A partire dal 1860, con l’unità d’Italia, nel meridione ovvero in quello che prima era il Regno di Napoli, nascono i Briganti. Una figura che la storia ha dipinto come semplici fuorilegge ma che in realtà hanno rappresentato ben altro.
Personaggi come Carmine Crocco possono infatti essere considerati come veri e propri eroi che hanno tentato di difendere la loro terra dall’invasione dei piemontesi.
Chi erano i Briganti nel Regno delle due Sicilie
Il Brigantaggio costituì un vasto movimento rivoluzionario e popolare che si opponeva all’invasione piemontese. Coloro che vennero etichettati offensivamente come “briganti” erano, in realtà, dei partigiani che difendevano con determinazione la loro terra, la loro gente e il loro Re Borbone.

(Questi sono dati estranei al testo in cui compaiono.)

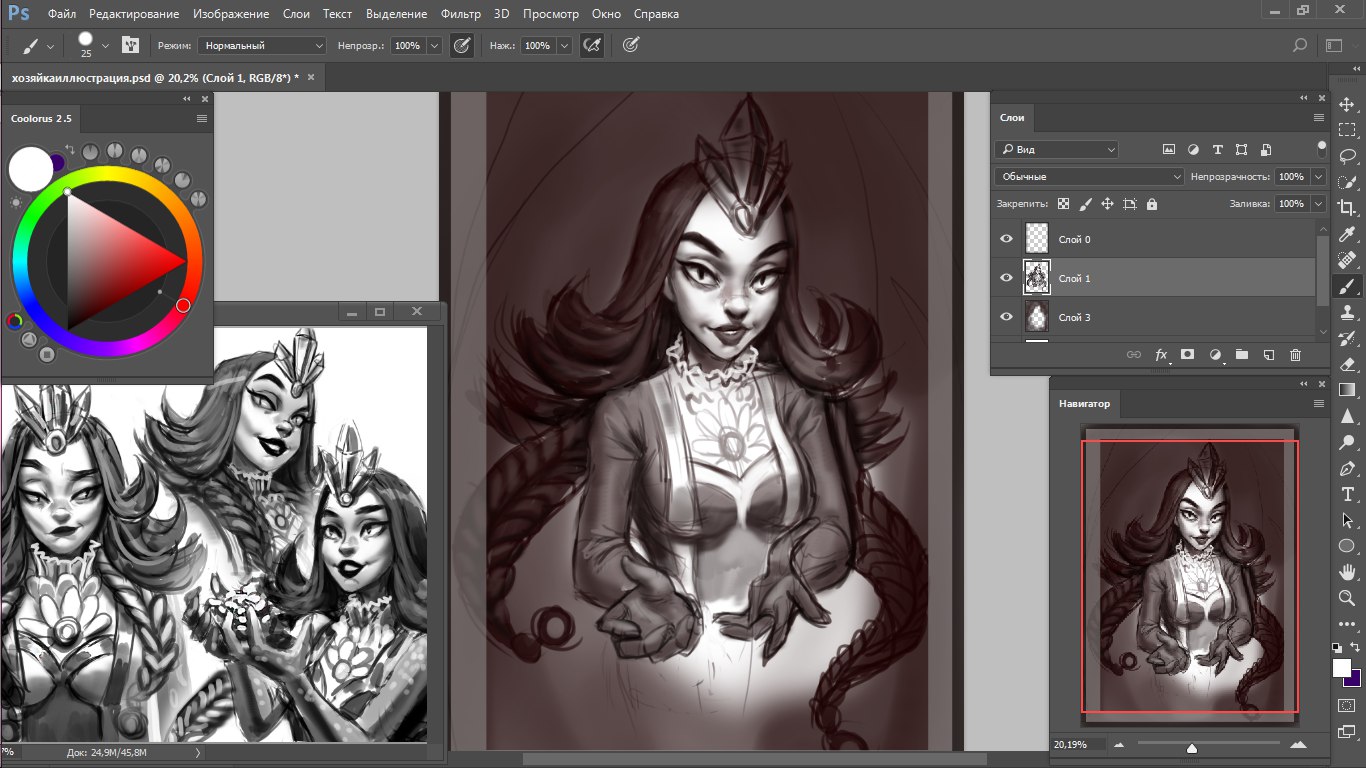
Task: Open the brush Режим blend mode dropdown
Action: coord(263,46)

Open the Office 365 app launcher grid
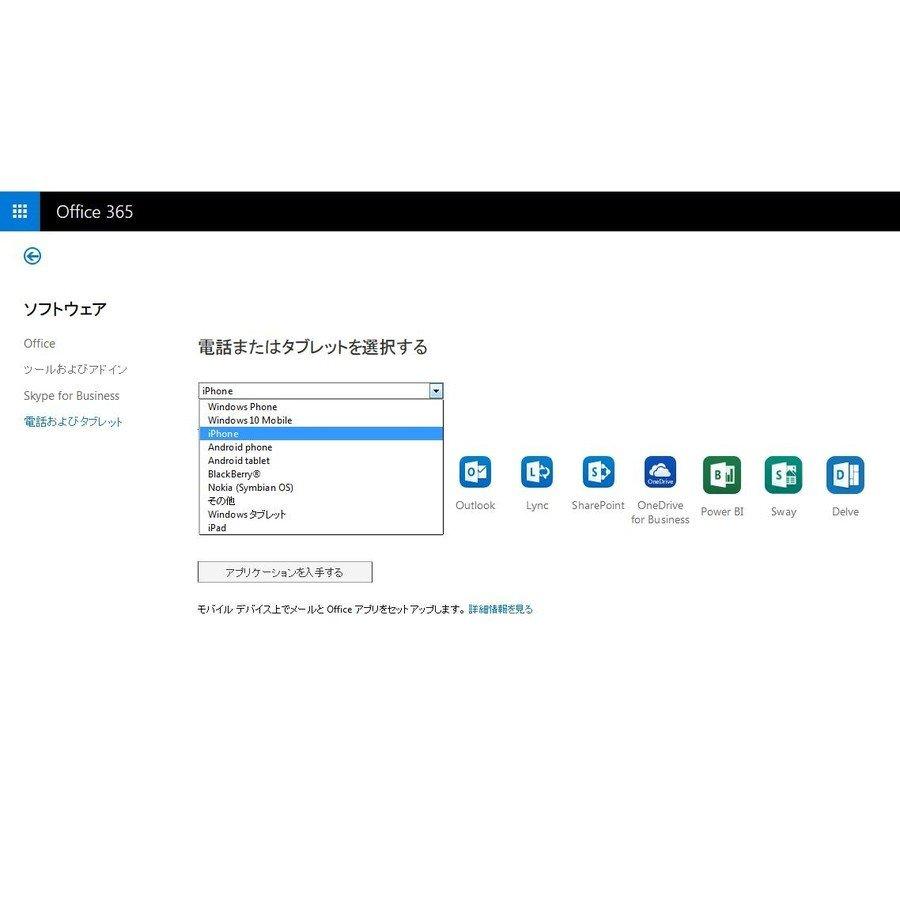(x=20, y=211)
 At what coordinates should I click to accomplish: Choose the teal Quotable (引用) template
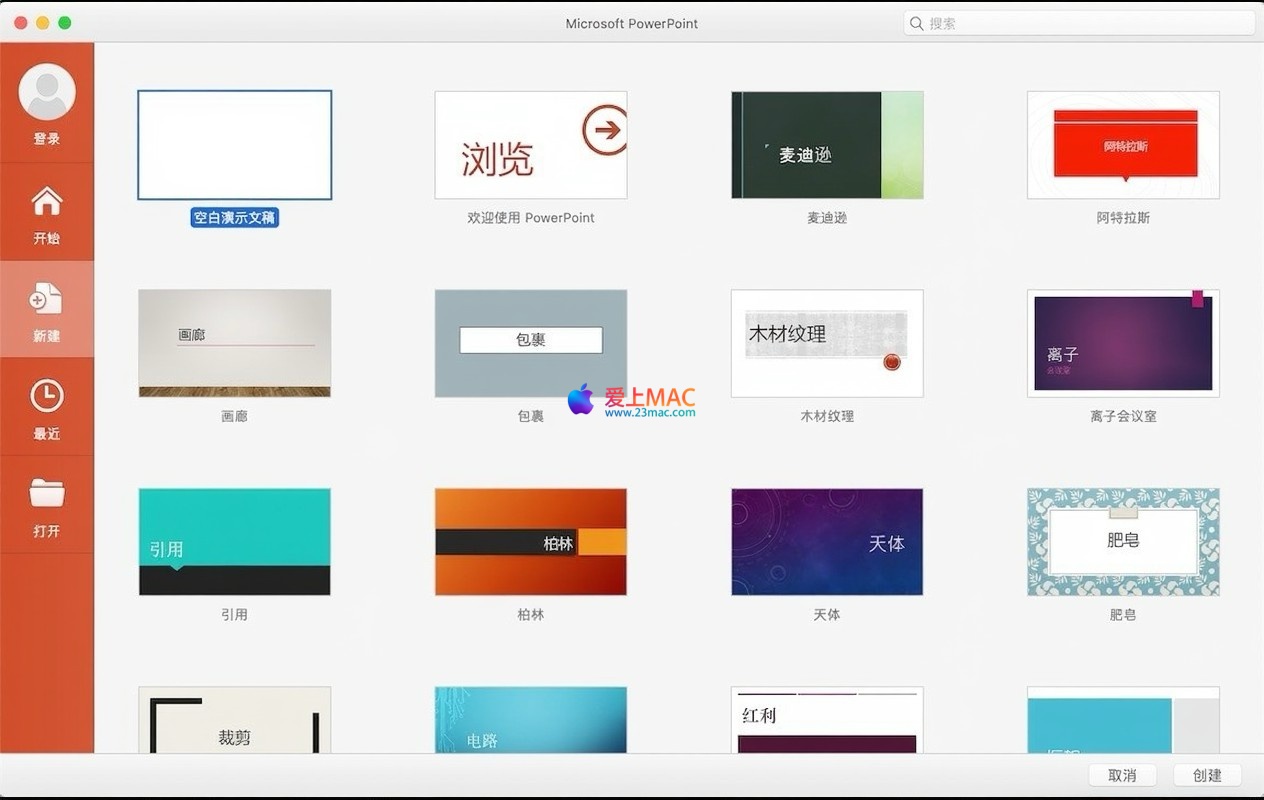point(234,541)
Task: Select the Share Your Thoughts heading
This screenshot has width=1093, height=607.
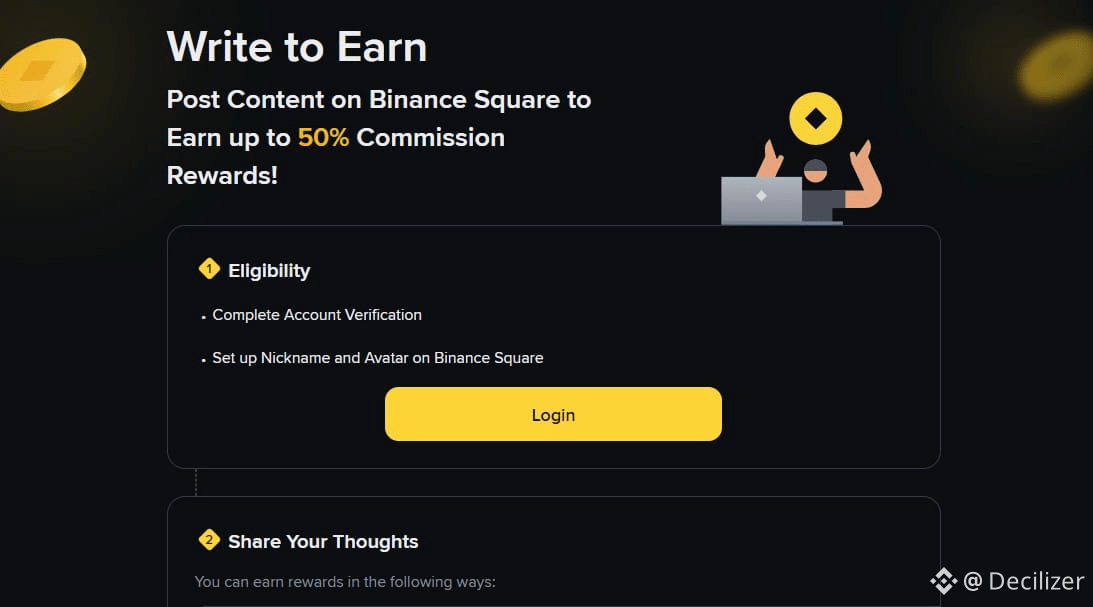Action: tap(323, 542)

Purtroppo, la stragrande maggioranza degli italiani ignora la vera natura di quella che venne dipinta come “guerra contro il brigantaggio“. La versione ufficiale ha ingiustamente screditato, umiliato e distrutto le vite di migliaia di cittadini umili del Regno delle Due Sicilie.
La lotta spietata al brigantaggio
I Savoia usarono il nome di Briganti contro chi vi si opponeva con l’intento deliberato di disprezzare la resistenza meridionale. Tuttavia, le umiliazioni inflitte loro non si fermarono qui.
Migliaia di uomini furono raggruppati nei magazzini di Napoli o nelle carceri e successivamente deportati in vere e proprie strutture di prigionia. Erano soggetti a trattamenti inumani, subendo ogni forma di violenza fisica e morale.
Quelli deportati a Fenestrelle, una fortezza situata sulle cime delle montagne piemontesi subirono un trattamento particolarmente spietato. Erano costretti a condividere spazi angusti, senza alcuna copertura termica, coperta o illuminazione. Gli infissi e i vetri venivano rimossi per esporre i detenuti al freddo pungente, nell’intento di “rieducarli”
La liberazione da questo tormento sopraggiungeva solo con la morte, e i corpi venivano disciolti nella calce viva. Una morte priva di onore, senza sepolture, lapidi o memorie, al fine di cancellare ogni traccia delle atrocità commesse.